* [PASSAGE FOR REVIEW]
◇ ◇ ◇ ◇ ◇ ◇ ◇

New medicine to prevent mothers dying in childbirth succeeds in first trial in humans
The Monash University Institute of Pharmaceutical Sciences (MIPS) today announced positive results from a first-in-human study of a new, inhaled form of a medicine that could significantly reduce maternal deaths around the world. The results open the possibility of a streamlined pathway to registration, meaning that the medicine could be accessible to mothers much sooner than would otherwise be possible.
Every year, over 300,000 women in low and low-middle income countries die during pregnancy and childbirth. Postpartum haemorrhage (PPH) is the single largest cause of these deaths.
PPH can be prevented by administering a drug called oxytocin, which is recommended by the World Health Organisation and is widely used in wealthy countries. However, as an injection, oxytocin requires refrigeration and a skilled medical professional to administer it safely. In low and low-middle income countries, one or both of these requirements may not be available.
To address this unmet need, researchers at MIPS, in collaboration with GlaxoSmithKline in London, who sponsored the study, have been developing an inhalable, dry-powder form of oxytocin.
Today at the Royal College of Obstetricians and Gynaecologists World Congress in Cape Town, South Africa, the results of the first in-human trial of the new formulation were announced.
The study demonstrated, in a small cohort of non-pregnant female volunteers, that the effects that inhaled oxytocin has on the body are not meaningfully different from its injected counterpart. This gives confidence that the inhaled form of oxytocin will deliver similar effects in prevention of PPH when given to mothers immediately after giving birth.
The results present the possibility that the new medicine will be able to take advantage of a streamlined pathway to registration, meaning that it could reach the mothers who need it much sooner.
Associate Professor Michelle McIntosh, Project Leader at MIPS, said that this first in-human data offers hope to the many women in resource-constrained settings who do not currently have access to this essential medicine.
“These results show that oxytocin can be delivered similarly via inhalation or injection and therefore we are less likely to be required to conduct the extensive and costly trials needed for an entirely new drug. Instead, we should be able to move forward with trials on a much smaller scale, featuring patients numbering in the hundreds rather than tens of thousands, potentially making the medicine available much sooner,” Associate Professor McIntosh said.
This positive data has supported the initiation of clinical studies evaluating inhaled oxytocin when given to women immediately after birth, the time at which oxytocin is routinely administered for prevention of PPH.
The study was conducted and funded by GSK with Monash support funded by the McCall MacBain Foundation, the Planet Wheeler Foundation and Grand Challenges Canada and the government of Canada.

◇ ◇ ◇ ◇ ◇ ◇ ◇

* [MATERIAL SUPPLIED]

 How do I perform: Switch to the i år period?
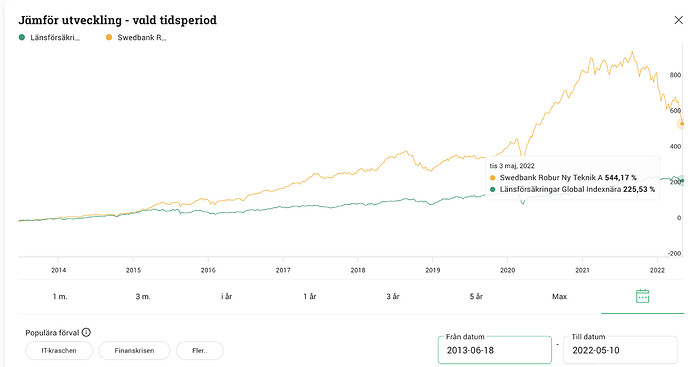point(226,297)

◇ ◇ ◇ ◇ ◇ ◇ ◇

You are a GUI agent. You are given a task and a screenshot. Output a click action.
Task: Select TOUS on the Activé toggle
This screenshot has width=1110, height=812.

◇ ◇ ◇ ◇ ◇ ◇ ◇

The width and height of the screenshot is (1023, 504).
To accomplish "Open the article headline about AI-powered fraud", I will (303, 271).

◇ ◇ ◇ ◇ ◇ ◇ ◇

* [ASSIGNED TASK A]
In the article on inhaled oxytocin, what is the single largest cause of deaths among women during pregnancy and childbirth in low and low-middle income countries?
* [ASSIGNED TASK B]
According to the article on inhaled oxytocin, which organizations funded Monash's support for the study?

* [EXERCISE ANSWER A]
Postpartum haemorrhage (PPH).

* [EXERCISE ANSWER B]
- McCall MacBain Foundation
- Planet Wheeler Foundation
- Grand Challenges Canada
- The government of Canada